У Вяземских увидел я в первый раз Катерину Андреевну Карамзину и был ей представлен. Она обошлась со мною так же, как и со всеми незнакомыми и даже со многими давно знакомыми, не весьма приветливо; что не помешало мне отдать справедливость ее наружности. Что мне сказать о ней? Если бы в голове язычника Фидиаса могла блеснуть христианская мысль, и он захотел бы изваять Мадонну, то, конечно, дал бы ей черты Карамзиной в молодости. Одно имя, ею носимое, уже освещало ее в глазах моих: я любовался ею робко и подобострастно и хотя уже был зрелый и едва ли не перезрелый юноша, но, как паж Херубини о графине Альмавива, готов был сказать о ней: «Qu'elle est belle, mais qu'elle est imposante!» * А душевный жар, скрытый под этою мраморной оболочкой, мог узнать я только позже. После обеда приехал сам Карамзин и разговаривал со мною; ему нельзя было узнать человека, которого, вероятно, едва заметил он мальчиком, а я не смел ему напомнить о себе в Марфине.

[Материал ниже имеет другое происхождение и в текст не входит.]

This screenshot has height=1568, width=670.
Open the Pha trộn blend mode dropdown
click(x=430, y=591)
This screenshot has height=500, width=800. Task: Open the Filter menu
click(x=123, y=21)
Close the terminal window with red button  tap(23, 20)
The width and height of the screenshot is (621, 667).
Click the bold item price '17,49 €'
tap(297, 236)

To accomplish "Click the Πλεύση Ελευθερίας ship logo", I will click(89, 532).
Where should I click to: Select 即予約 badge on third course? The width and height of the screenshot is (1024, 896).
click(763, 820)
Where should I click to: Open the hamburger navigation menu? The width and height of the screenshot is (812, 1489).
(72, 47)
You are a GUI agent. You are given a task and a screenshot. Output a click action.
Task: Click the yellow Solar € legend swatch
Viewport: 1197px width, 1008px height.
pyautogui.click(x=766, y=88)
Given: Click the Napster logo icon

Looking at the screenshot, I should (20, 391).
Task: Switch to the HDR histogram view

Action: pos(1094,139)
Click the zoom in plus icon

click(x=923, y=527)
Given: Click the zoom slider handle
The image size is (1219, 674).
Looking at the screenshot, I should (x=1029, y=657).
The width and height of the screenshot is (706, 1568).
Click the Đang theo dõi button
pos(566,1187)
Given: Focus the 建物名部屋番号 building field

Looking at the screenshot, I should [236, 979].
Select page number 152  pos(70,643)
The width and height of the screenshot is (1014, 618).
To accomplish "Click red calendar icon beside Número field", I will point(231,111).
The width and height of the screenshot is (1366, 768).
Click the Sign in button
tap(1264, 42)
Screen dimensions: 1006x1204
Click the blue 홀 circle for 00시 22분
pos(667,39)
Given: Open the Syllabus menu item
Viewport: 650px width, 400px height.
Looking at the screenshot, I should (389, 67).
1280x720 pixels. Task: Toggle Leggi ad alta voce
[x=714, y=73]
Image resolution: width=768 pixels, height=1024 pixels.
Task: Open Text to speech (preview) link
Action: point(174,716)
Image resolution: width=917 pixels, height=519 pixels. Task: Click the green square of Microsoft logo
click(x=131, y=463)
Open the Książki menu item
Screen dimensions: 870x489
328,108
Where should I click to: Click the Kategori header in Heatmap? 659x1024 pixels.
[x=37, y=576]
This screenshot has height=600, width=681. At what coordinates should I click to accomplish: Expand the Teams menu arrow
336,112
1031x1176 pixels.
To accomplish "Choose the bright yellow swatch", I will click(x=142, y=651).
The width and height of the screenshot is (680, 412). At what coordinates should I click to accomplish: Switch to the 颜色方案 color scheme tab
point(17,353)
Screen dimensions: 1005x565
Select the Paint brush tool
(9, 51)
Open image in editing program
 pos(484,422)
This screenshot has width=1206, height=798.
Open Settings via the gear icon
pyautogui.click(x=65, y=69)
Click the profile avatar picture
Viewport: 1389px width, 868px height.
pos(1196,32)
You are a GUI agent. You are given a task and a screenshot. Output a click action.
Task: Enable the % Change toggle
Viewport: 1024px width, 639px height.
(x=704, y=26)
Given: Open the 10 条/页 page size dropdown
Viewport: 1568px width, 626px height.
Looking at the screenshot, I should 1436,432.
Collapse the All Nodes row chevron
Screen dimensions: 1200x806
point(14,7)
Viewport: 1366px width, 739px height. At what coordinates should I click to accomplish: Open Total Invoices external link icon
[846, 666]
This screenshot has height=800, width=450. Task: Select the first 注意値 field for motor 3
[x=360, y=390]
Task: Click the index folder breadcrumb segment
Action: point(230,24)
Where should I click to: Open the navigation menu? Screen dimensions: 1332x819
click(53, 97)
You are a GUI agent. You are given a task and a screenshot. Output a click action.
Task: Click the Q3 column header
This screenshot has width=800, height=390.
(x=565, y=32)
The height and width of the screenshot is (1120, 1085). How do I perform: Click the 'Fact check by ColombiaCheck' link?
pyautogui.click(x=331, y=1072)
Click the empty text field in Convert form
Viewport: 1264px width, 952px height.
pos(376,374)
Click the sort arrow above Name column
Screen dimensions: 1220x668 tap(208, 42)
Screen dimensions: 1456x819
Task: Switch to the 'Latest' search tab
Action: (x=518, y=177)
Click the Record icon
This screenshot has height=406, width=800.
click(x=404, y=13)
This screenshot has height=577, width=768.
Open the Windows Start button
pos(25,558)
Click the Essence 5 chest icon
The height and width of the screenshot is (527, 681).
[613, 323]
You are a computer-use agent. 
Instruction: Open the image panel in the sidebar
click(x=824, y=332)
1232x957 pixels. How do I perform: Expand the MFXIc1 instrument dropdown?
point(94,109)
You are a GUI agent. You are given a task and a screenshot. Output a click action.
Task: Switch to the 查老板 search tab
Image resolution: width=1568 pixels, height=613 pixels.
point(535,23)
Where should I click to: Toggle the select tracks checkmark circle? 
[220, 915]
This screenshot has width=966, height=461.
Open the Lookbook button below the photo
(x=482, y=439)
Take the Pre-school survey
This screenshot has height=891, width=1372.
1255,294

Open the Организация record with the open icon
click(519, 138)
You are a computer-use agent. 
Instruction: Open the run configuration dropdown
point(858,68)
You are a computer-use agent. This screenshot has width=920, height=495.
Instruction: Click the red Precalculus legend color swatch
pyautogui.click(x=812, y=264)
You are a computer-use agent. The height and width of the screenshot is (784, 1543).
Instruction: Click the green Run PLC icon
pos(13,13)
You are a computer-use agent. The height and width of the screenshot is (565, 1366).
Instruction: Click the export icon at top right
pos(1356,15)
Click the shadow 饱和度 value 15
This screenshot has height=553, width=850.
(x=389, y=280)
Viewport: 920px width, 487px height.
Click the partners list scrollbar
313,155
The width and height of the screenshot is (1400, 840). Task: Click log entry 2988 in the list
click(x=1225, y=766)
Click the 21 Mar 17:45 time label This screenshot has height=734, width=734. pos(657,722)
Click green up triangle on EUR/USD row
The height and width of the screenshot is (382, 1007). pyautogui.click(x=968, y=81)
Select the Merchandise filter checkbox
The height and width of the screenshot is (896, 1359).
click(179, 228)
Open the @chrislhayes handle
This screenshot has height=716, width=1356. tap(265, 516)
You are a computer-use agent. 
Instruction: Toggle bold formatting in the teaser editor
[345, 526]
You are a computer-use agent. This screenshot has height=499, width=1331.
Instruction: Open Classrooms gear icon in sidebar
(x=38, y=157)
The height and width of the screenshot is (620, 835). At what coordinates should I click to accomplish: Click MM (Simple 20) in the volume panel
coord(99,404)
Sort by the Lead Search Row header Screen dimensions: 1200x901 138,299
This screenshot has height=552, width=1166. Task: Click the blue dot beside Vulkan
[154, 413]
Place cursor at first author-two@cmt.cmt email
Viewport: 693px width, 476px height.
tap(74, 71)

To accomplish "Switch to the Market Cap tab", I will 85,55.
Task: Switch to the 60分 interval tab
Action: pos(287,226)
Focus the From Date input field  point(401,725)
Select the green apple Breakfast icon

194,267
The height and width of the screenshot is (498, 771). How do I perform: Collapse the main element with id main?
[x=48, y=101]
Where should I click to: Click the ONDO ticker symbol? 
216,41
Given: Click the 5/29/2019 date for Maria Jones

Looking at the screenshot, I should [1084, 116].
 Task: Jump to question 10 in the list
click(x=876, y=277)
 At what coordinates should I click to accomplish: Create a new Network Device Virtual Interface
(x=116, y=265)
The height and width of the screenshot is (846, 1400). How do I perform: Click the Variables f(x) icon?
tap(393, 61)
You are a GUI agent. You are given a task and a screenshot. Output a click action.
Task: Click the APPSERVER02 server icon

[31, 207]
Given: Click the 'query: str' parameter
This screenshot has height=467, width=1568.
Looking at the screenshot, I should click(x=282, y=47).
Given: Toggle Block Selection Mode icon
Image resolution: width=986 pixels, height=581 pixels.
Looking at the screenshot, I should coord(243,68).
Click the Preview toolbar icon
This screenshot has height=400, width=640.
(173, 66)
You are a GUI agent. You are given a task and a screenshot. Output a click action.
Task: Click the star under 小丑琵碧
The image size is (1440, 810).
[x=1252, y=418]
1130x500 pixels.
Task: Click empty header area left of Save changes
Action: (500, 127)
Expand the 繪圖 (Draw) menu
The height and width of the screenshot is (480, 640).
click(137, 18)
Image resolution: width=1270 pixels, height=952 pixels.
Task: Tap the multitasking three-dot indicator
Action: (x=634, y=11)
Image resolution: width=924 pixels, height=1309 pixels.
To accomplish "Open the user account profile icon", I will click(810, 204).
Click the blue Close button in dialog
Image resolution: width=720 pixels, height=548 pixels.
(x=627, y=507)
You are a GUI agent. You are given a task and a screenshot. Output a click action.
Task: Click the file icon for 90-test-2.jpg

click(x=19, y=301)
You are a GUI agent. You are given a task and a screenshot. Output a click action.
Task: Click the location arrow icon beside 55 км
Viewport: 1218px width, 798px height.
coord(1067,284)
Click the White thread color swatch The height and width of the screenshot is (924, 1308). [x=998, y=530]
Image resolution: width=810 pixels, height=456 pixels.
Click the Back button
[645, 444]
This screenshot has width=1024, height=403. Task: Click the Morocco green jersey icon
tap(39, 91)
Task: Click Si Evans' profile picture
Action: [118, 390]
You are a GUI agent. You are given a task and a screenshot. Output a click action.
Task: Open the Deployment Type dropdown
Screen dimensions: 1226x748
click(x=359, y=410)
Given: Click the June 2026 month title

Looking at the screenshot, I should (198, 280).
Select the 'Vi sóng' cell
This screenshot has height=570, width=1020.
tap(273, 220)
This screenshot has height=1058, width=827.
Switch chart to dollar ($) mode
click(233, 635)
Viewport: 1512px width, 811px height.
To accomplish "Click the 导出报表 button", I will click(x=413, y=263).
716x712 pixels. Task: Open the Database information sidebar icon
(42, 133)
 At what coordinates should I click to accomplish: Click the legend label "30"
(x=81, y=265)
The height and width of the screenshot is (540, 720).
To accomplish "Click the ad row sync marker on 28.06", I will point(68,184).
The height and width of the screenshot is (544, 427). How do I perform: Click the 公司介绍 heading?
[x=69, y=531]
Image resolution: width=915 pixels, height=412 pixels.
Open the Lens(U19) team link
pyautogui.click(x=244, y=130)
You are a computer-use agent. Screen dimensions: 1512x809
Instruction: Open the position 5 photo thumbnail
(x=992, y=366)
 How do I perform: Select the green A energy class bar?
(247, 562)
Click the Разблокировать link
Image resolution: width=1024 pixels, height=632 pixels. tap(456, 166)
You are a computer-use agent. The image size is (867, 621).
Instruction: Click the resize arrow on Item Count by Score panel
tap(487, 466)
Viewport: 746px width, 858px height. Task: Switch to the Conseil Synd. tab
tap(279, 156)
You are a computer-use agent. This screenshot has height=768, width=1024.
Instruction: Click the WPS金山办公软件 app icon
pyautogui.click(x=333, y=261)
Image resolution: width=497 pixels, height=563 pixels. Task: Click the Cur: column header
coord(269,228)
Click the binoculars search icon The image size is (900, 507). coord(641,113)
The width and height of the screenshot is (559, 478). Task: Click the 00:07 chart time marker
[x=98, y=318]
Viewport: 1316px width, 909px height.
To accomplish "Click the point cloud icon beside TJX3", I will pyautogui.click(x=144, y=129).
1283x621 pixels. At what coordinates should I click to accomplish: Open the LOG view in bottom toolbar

Тут за обедом находился один персонаж, с которым меня познакомили и который мне вовсе не полюбился. Это был многоглаголивый генерал и камергер Алексей

*Как она красива и как величественна! (фр.)

Михайлович Пушкин, остряк, вольтериянец, циник и безбожник. Он был гораздо просвещеннее современника своего Копьева; его ум был забавен, но не довольно высок, чтобы снять с него печать, наложенную обществами восемнадцатого века. Странно и довольно гадко было мне слушать обветшалые суждения и правила философизма, отчасти породившего революцию, в ту самую минуту, когда казалось, что она сокрушена была навсегда. Этот Пушкин был родственник кроткого, безобидного Василия Львовича и вечный его гонитель, мучитель.

Также прискорбно показалось мне, что в два или три посещения, сделанных мною Вяземским, не слыхал я ни одного русского слова. В городе, который нашествие французов недавно обратило в пепел, все говорили языком их. Один только Карамзин говорил языком, можно сказать, им созданным. Стыдно, право, Вяземскому, который так славно писал на нем, так чудесно выражался на нем в разговорах, что не попытался ввести его в употребление в московском обществе, где имел он такой вес. Но он с малолетства, так же как и я с первой молодости, прельстился французскою литературой, а от пристрастия к творениям до любви к сочинениям недалеко. И мне ли упрекать его, когда с любезными ему французами он храбро сражался и в славной Бородинской битве готов был проливать кровь за отечество, тогда как я в Пензе об участи его проливал одни только слезы? <…>

Я возобновил в это время много старых знакомств и сделал несколько новых. После долгой разлуки первое свидание мое с Дмитрием Николаевичем Блудовым было одною из радостных минут моей жизни. В продолжение двух лет с половиною сколько перемен! Нужно ли говорить, что взаимные чувства наши не изменились? Любопытно мне было человека, которого оставил я беспечным юношей, найти мужем, отцом и хозяином дома. Желания его совершились: весной 1812 года вступил он в брак с княжною Щербатовой. Военные происшествия омрачили первые месяцы его супружества, и вскоре потом, когда собирался он к новому месту назначения, советника посольства в Стокгольме, должен был похоронить он тещу. Он оставил эту должность и приехал в Петербург незадолго до возвращения моего в сию столицу.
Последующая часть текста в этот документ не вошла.